The Hawaii Department of Education is trying to solve two major problems for the state in one move.
The first problem is a shortage of school staff. Everything from food service to the substitute pool is so short-handed that schools are struggling to run. According to state interim Superintendent Keith Hayashi, the system needs roughly a hundred more substitute teachers than it has every single day.
The second problem is a surplus of hotel workers. While tourist venues throughout the Hawaiian islands have reopened, many hotels, which operate on tight profit margins, didn’t survive the long closure. Thousands of hotel workers have no jobs to return to.
The Hawaii Department of Education (DOE) and the Unite Here Local 5 Union, which represents over 9,000 hospitality workers, are teaming up.
“A great number of our members and their households are out of work since March 2020,” said union spokesperson Bryant De Venecia. “DOE needed help spreading the message, especially the temp positions.”
“If [hospitality unions] have employees that meet minimum requirements, and are interested, we are making a very concerted effort to get these individuals in as quickly as possible,” Hayashi said this weekend at the annual Parents for Public Schools Hawaii meeting.
Currently, schools are making do with measures like having higher-level administration staff fill in for kitchen workers or assigning a single substitute teacher to babysit four classes. The overwork has further depleted the supply, as many substitutes are no longer willing to work at the worst-affected schools.

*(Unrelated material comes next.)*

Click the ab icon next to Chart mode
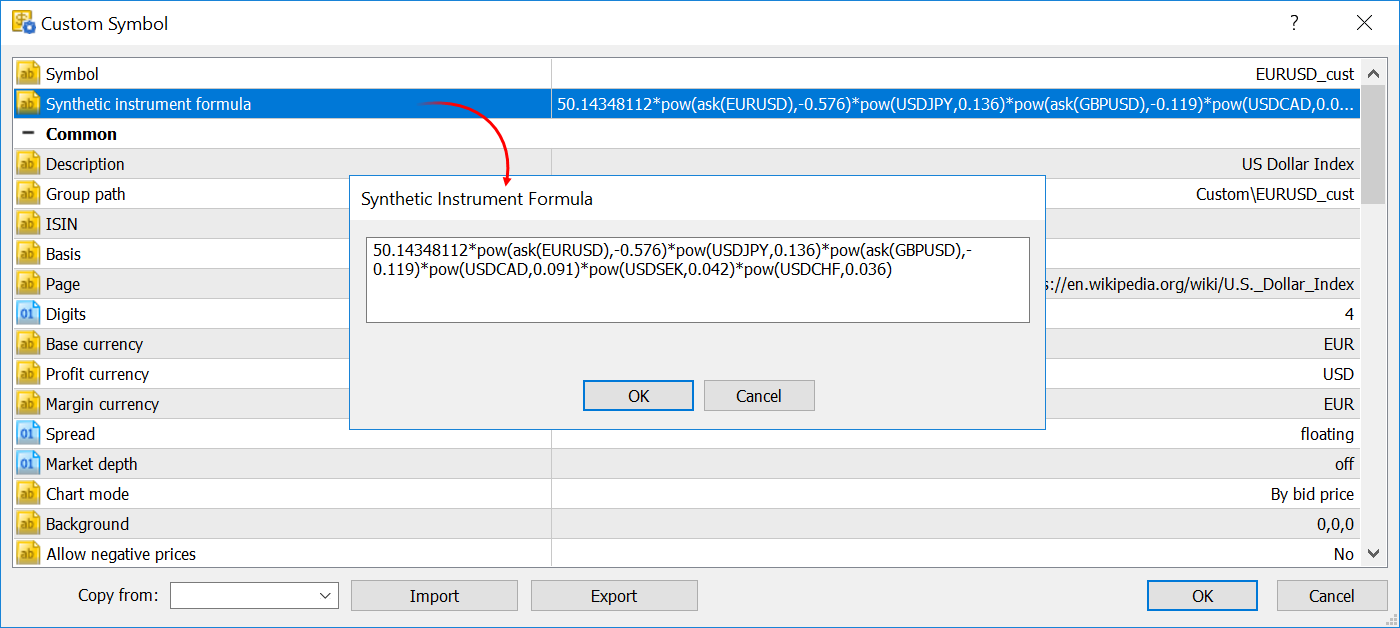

What concerns many parents is that, due to this, the eligibility requirement for substitute teachers has been lowered to a high school diploma, a flexible schedule, and a background check. But that is an emergency state of affairs, not a long-term change. The DOE is still pursuing qualified teachers to fill out the educator positions, even offering incentive packages to teachers from the mainland willing to relocate.